Business Owners Only

Based on the rhetoric, I conclude that all delegates to the Republican convention in Tampa were business owners. Specifically, men and women who built their businesses themselves, from scratch, with their bare hands. Proud people! Independent people who neither need nor accept help, not from God or anybody. The delegates do acknowledge, however,   the positive influence of their parents — impoverished immigrants all — who sacrificed everything so the next generation could be free, business-building Americans. Also allowed on the convention floor were qualified spouses, those who stay at home for the benefit of their home-schooled children.

— John

2 thoughts on “Business Owners Only

  1. Funnily enough, I actually do run a business I built with my bare hands, and I mean that literally — a massage practice, wherein the only income generated is produced by my bare hnads. I dare any of the Tampons of Tampa to top that. And funnily enough, I want Social Security to be around when I need it, and for my government to sponsor health care plans that I can afford, and a union for my profesion even though I am an independent pratitioner, because kids coming out of massage school are being exploited by BUSINESS OWNERS who never get their hands greasy in massage cream or load a basket of sheets into a washing machine themselves, sweat-shopped in glossily packaged “Massage Heavens” where you pay $50 for a massage that I have to charge $80 for to survive, and the actual person who bent her back for an hour gets $18 of that, and you’re “encouraged” to leave a $30 tip.

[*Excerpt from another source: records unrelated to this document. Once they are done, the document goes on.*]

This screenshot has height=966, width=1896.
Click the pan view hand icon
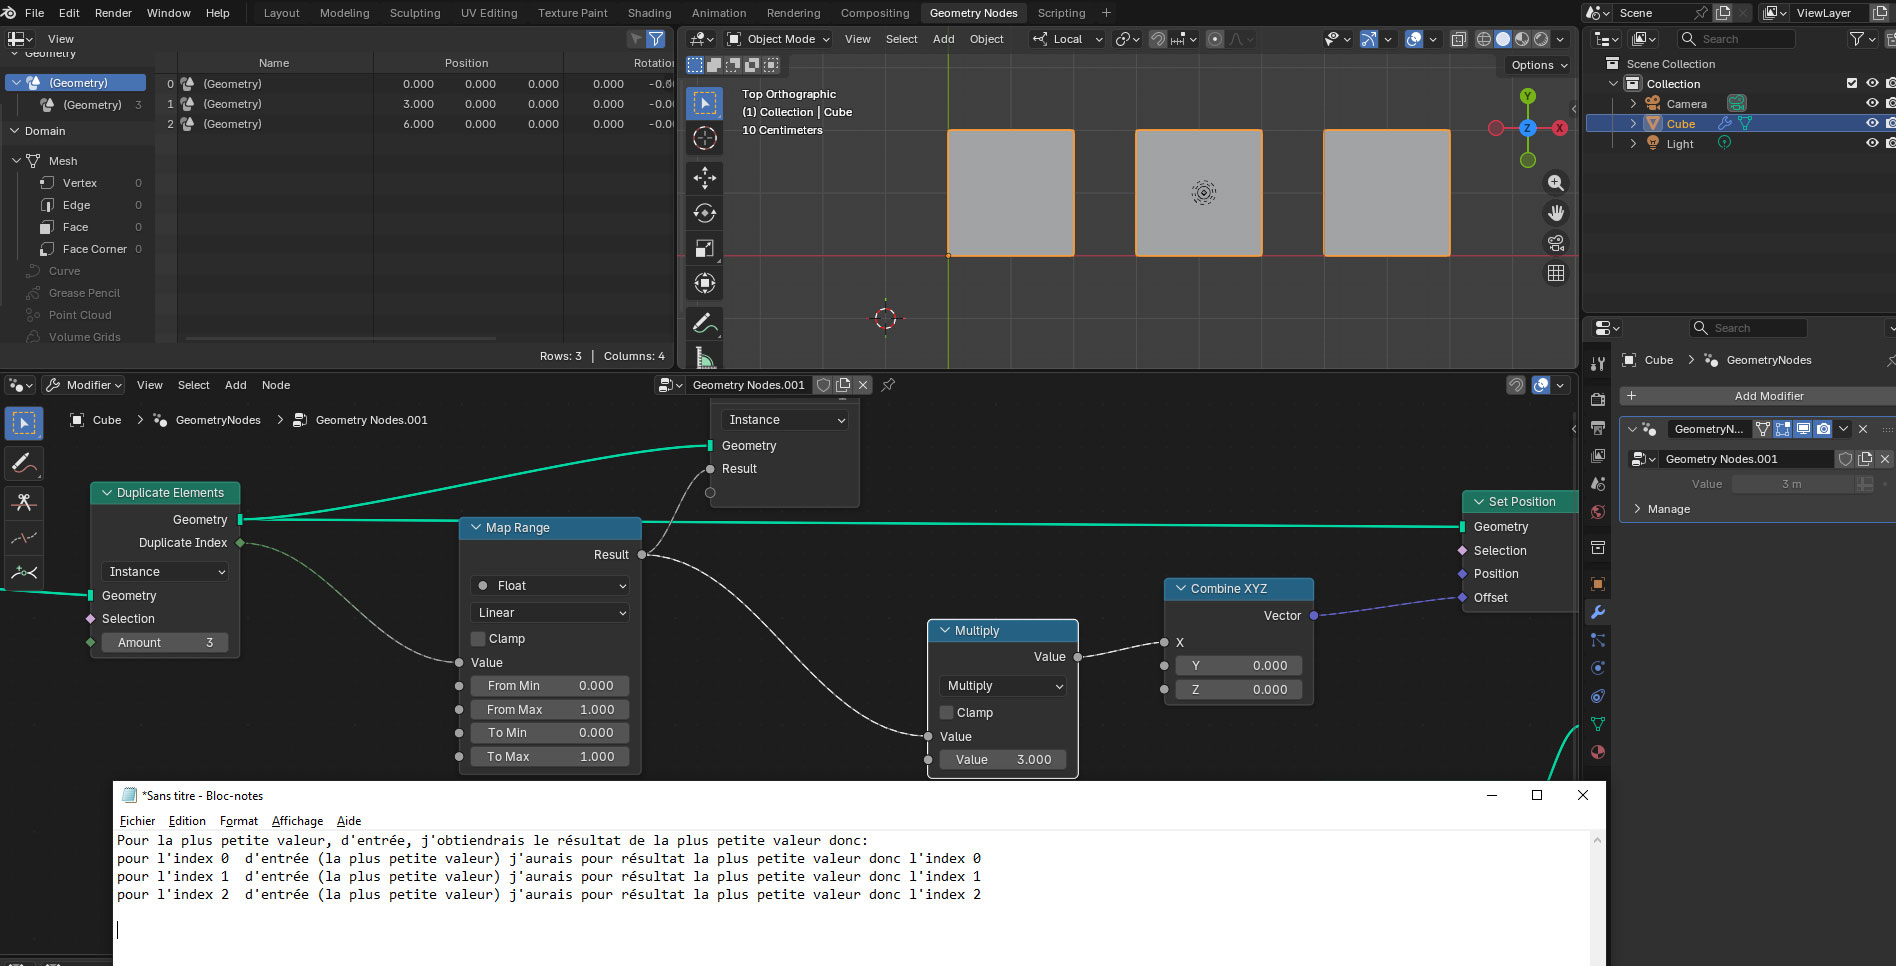[x=1556, y=213]
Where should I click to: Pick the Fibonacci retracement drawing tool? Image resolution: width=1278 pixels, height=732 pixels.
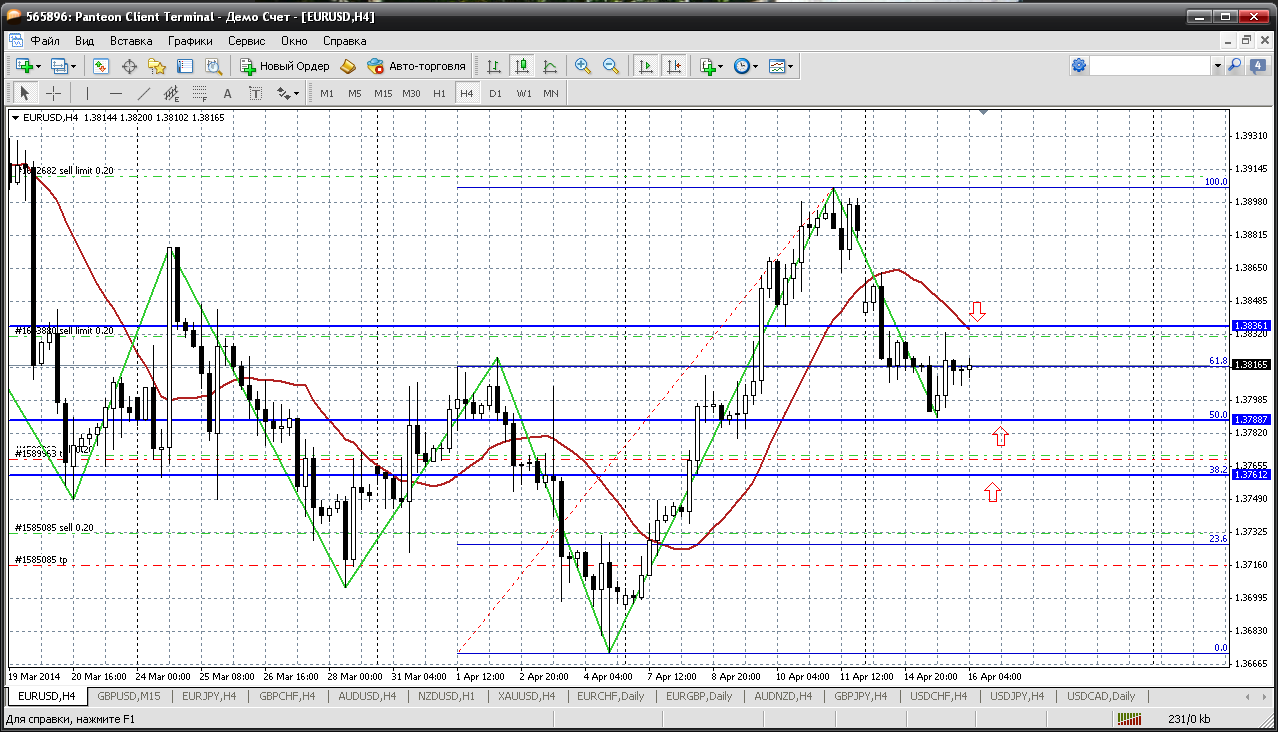tap(199, 93)
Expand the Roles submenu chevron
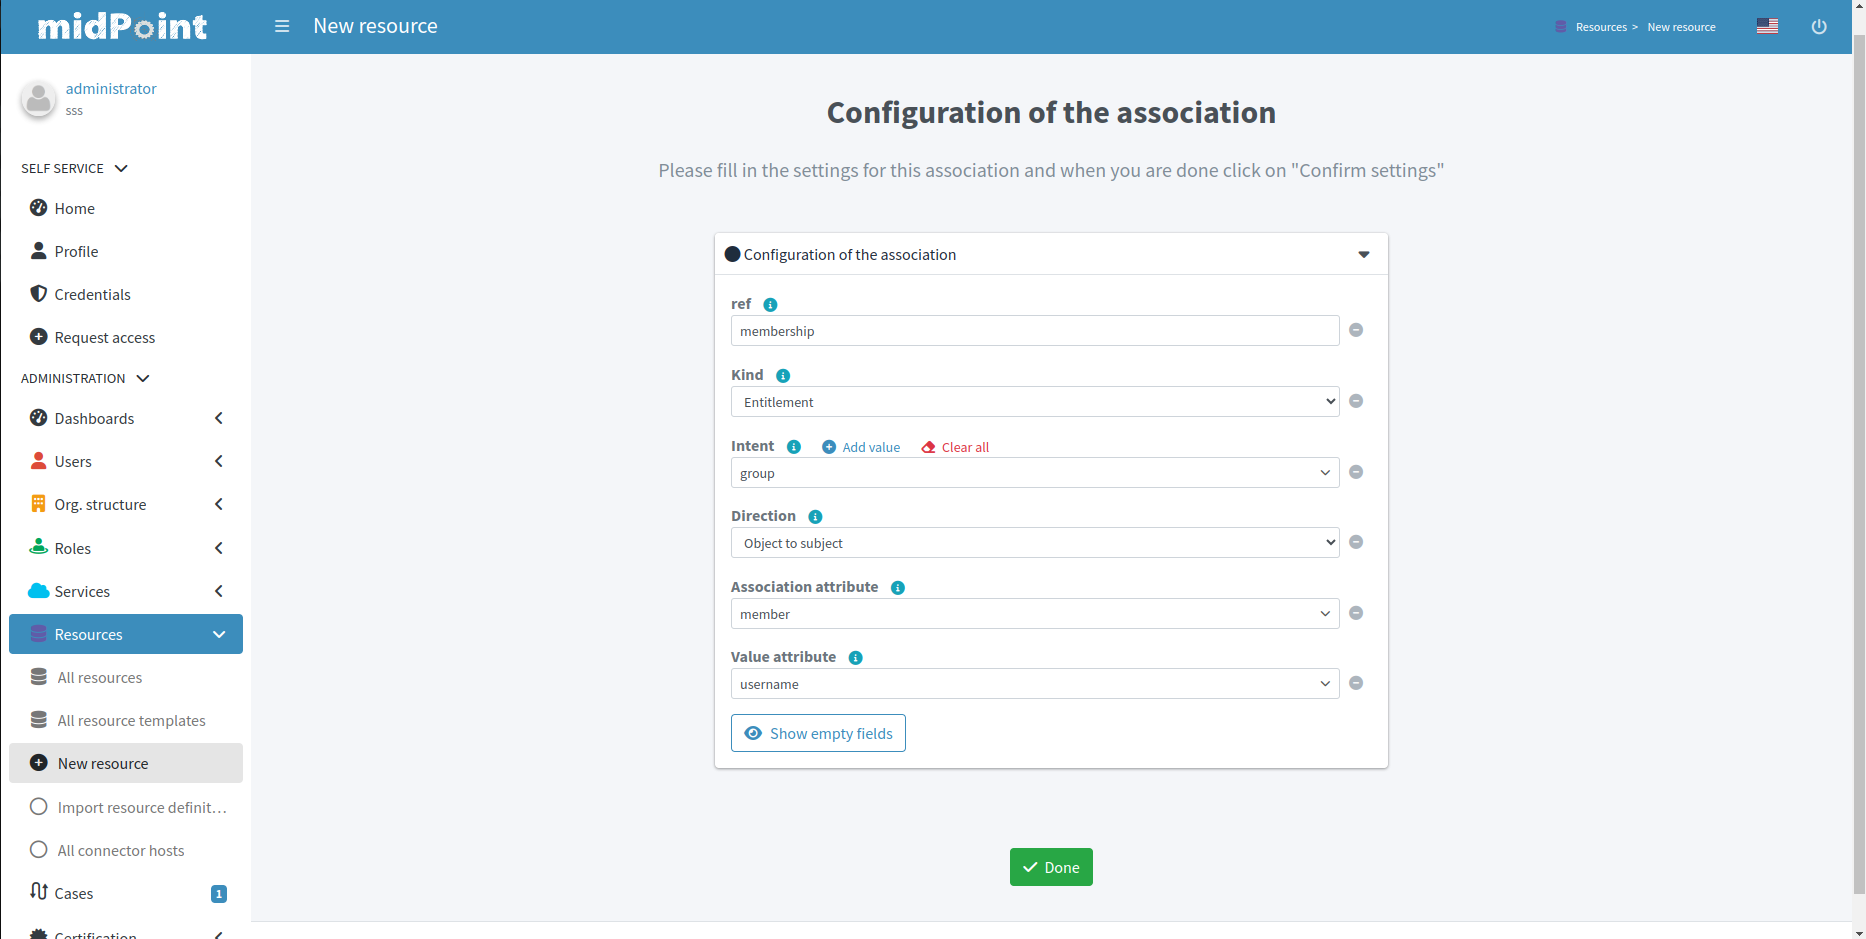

    These people wouldn’t know hard work if it bit them in the ass, like it bites me every day.


    • I paused to think of you when I was writing the post. You actually WORK with your hands. Working with one’s bare hands was once nearly universal. If you count using tools with your hands, it’s still not unusual. Bricklayers, nurses, truck drivers, chefs, and many more work every day with their hands. One of my grandfathers was a master plumber. He could massage iron pipes with his bare hands, so to speak. He built a small plumbing business, including a heating and plumbing supply store and a crew of working plumbers. One day during the Great Depression, the bank sent someone with a gun to padlock the store.

      One of my great-grandfathers owned a primitive gas station. He worked with his bare hands, and the work killed him. I’ve heard eyewitness accounts of him working outside on his back on the ground underneath a car. In winter! Then one day, he was fixing a flat. Hard to imagine, but that involved separating the rubber tire from a steel wheel, with the help of some kind of prying device that I can’t even picture, and wrestling a thick rubber inner tube out of the tire. The wheel exploded from the contraption that was holding it, hitting the old man in the face and breaking his jaw, which the doctors then wired shut. He died soon thereafter of pneumonia.

      Of course, to say that someone “works with their hands” is an oversimplification. You are simultaneously working with your brain, because the knowledge and experience in the brain directs the actions of the hands.

      But we digress. The point is that the business worshippers in the Republican convention hall are an exclusive, homogenous herd. They know little about real work; and think “building a business” means clever speculation, international arbitrage, and legal and accounting maneuvers to redistribute real wealth from others to themselves.